PELAKSANAAN PERJANJIAN ASURANSI
            Dengan telah diadakannya perjanjian asuransi bukan berarti bahwa penanggung hams melaksanakan prestasi yang diperjanjikan, dengan membayar ganti rugi kepada pihak tertanggung. Pelaksanaan prestasi tertanggung hanya akan direalisasikan apabila peristiwa tertentu yang diperjanjikan itu terjadi dan menimbulkan kerugian kepada tertanggung.

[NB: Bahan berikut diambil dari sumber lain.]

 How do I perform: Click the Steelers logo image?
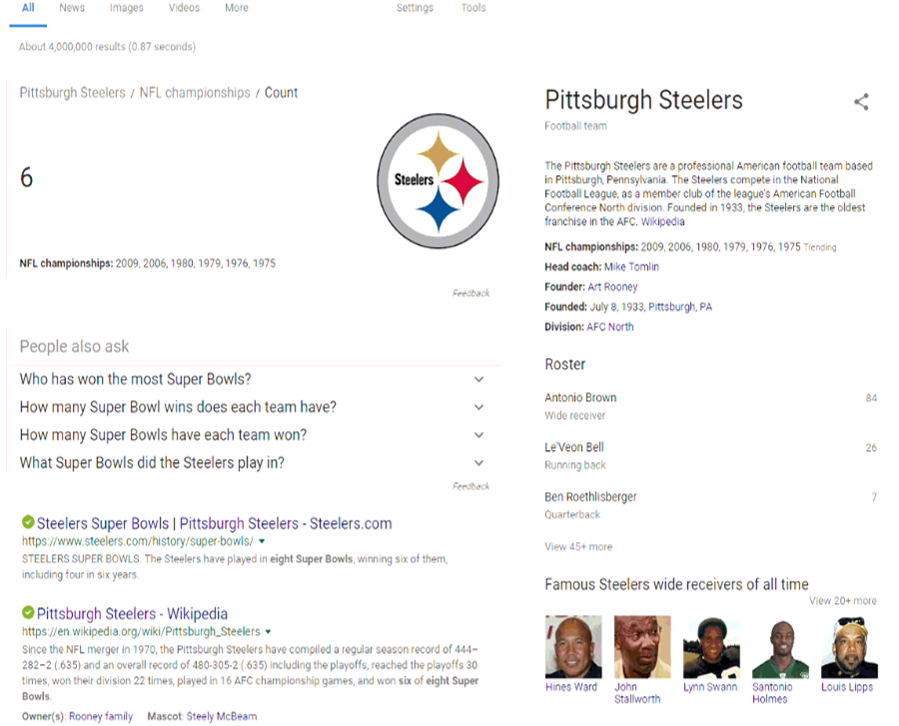[437, 181]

            Adapun syarat-syarat yang hams dipenuhi agar penanggung itu melaksanakan prestasinya adalah:
1.    Adanya peristiwa yang tidak tertentu;
2.    Hubungan sebab akibat;
3.    Cacat atau kebusukan benda;
4.    Kesalahan sendiri dari tertanggung;
5.    Azas indemnity (keseimbangan);
6.    Nilai benda yang dipertanggungkan;
7.    Hal-hal yang memberatkan risiko;
8.    Subrograsi;
9.    Persekutuan  dari  penanggung;
10.   Restomo.
1. Adanya peristiwa yang tidak tertentu
            Sebagaimana telah diuraikan di muka bahwa perjanjian asuransi itu adalah perjanjian bersyarat. Sedang syarat yang diperjanjikan dalam polis adalah kerugian yang ditimbulkan oleh peristiwa yang tidak tertentu (evenement). Pertanyaan yang mungkin timbul kemudian adalah, apakah rang dimaksudkan dengan peristiwa yang tidak tertentu itu?

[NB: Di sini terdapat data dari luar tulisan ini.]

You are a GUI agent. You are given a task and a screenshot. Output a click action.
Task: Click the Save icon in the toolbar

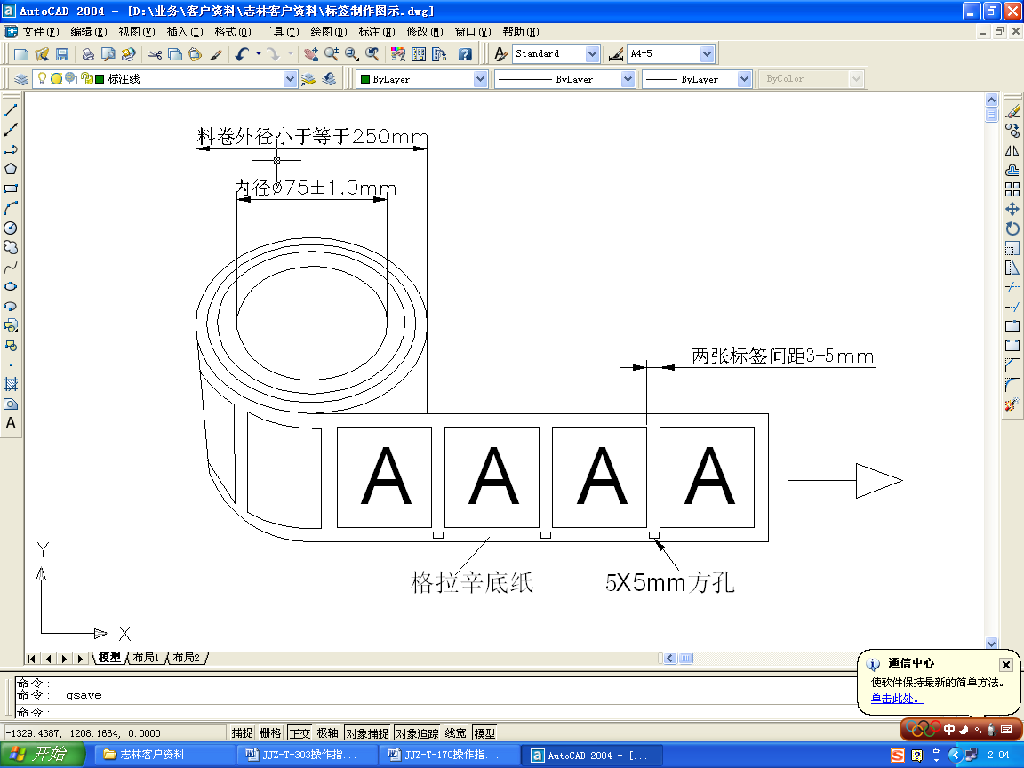62,54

            Yang dimaksud dengan peristiwa tidak tertentu di sini adalah peristiwa yang tidak diharapkan terjadinya, dan secara subyektif diketahui bahwa peristiwa itu belum timbul sebelumnya dan tidak ada kepastian bahwa peristiwa itu akan terjadi. Seandainya peristiwa itu telah terjadi atau secara obyektif diketahui pasti akan terjadi, maka perjanjian masih secara sah berlaku asalkan tertanggung tidak mengetahui sama sekali bahwa peristiwa itu telah atau pasti akan terjadi.

2. Hubungan sebab akibat
            Kerugian yang ditimbulkan oleh suatu peristiwa tertentu (evenement) tidak secara otomatis menyebabkan kerugian itu dibayar. Agar suatu kerugian itu diberikan ganti oleh penanggung, hams dapat dibuktikan terlebih dahulu bahwa kerugian itu adalah disebabkan oleh peril yang termasuk ke dalam tanggung jawab penanggung. Apabila ada beberapa peristiwa yang menyebabkan kerugian, dan beberapa di antaranya termasuk ke dalam jenis peristiwa yang dijaminkan kepada penanggung, maka untuk menentukan sejauh manakah penanggung harus bertanggung jawab adalah suatu hal yang tidak mudah.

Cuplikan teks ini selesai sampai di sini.